What if I have a different type of retirement plan?
Other types of retirement plans are less stringent if you are still working past 70½. For SEP and SIMPLE IRAs, pension and profit-sharing plans and 401(k), 403(b) and 457 retirement plans, you must begin taking RMDs past age 70½. However, if you are still employed, you may be able to delay taking RMDs from a profit-sharing plan, a pension plan, or a 401(k), 403(b) or 457 plan until you retire.
The exception: if you own 5% or more of a business sponsoring such a retirement plan, you must take RMDs from these types of accounts after you turn 70½.
When do I have to take the money during the calendar year?
The RMD deadline is December 31 of each year. There is one notable exception. The IRS gives you 15 months instead of 12 to take your first RMD (the one after you reach 70½). Your first RMD must be taken in the calendar year following the year you turn 70½. For example, in the year you turn 70½, you can delay your initial RMD until April 1 of the following year. However, if you put off your first RMD until the next year, you will still need to take your second RMD in that same year (two in one year). This will affect your taxes too!
What if I have more than one IRA or retirement account?
Calculating an RMD is complicated. You may have more than one tax-deferred retirement savings account that should be considered.
If you own more than one traditional, SEP or SIMPLE IRA, annual RMDs for these accounts must be calculated separately. However, you have some leeway about how to withdraw the money. You can withdraw 100% of your total yearly RMD from just one IRA, or you can withdraw equal or unequal portions from each of the accounts.
For 401(k)s and other qualified retirement plans, a separate RMD must be calculated for each plan. If you have multiple 403(b) TSAs, you can optionally withdraw the sum of all of the RMDs for them from one 403(b) TSA. RMDs for qualified retirement plans must be paid out separately from the RMDs for your IRAs.
Are RMDs taxable?
You bet! Withdrawn amounts are characterized as taxable income under the Internal Revenue Code. Excess amounts withdrawn can’t be forwarded to apply toward next year’s RMDs.
What if you don’t need the money?
The withdrawal amounts may be redirected toward other opportunities. While putting the money into a savings account or a CD is the usual route, there are other options.
- Charitable giving. (With enough lead time, a QCD (Qualified Charitable Distribution) may be arranged; this IRA distribution meets the RMD requirement and isn’t counted as taxable income).
- Start a grandchild’s education fund.
- Fund a Long Term Care insurance policy.
- Leverage your estate using life insurance.
- Diversify your portfolio through various investments.
- Fund a Roth IRA, if you are still working.
RMDs are complicated.
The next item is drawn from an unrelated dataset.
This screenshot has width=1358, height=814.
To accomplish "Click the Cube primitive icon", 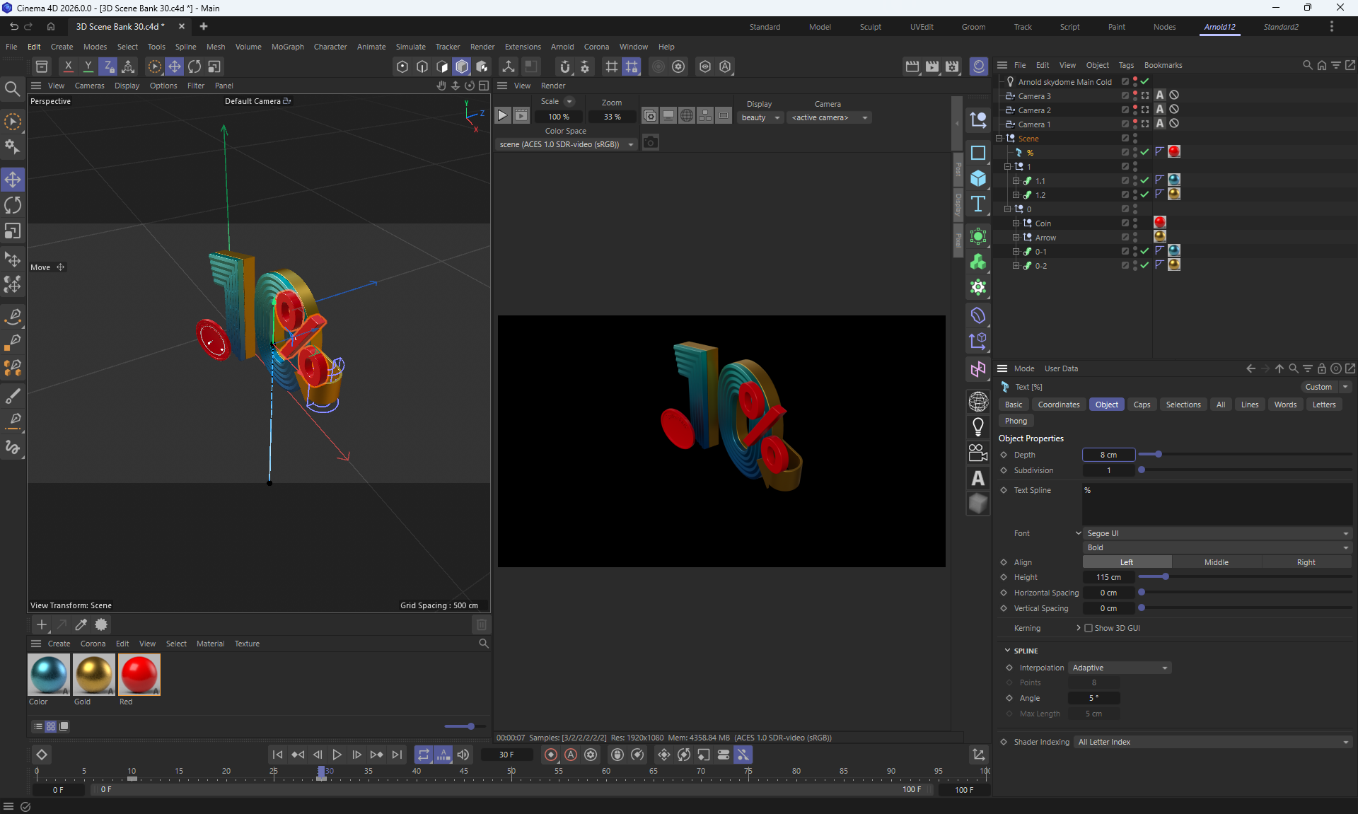I will (x=978, y=178).
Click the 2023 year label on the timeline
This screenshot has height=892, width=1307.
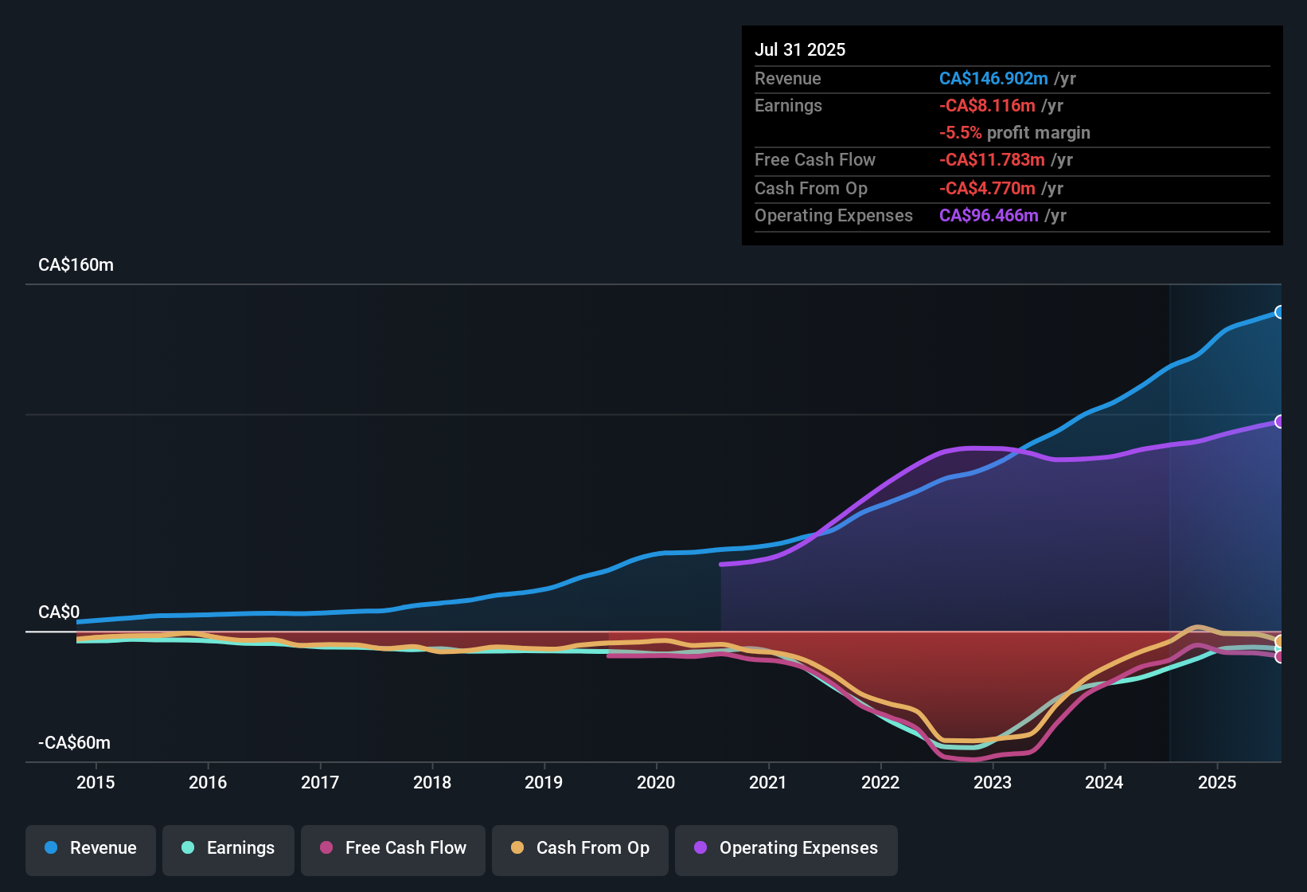click(992, 783)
You should talk to your financial advisor or tax advisor about how and when to take your RMD. Review all of your retirement accounts with your advisor to make sure you fulfill your RMD obligation. There is a hefty penalty if you miss an RMD or withdraw less than what you should – 50% of the amount not withdrawn on top of the ordinary income tax.
To recap, be vigilant and timely when it comes to calculating and taking your RMD. Have a tax professional or financial advisor help you, and have a conversation about the destiny of that money.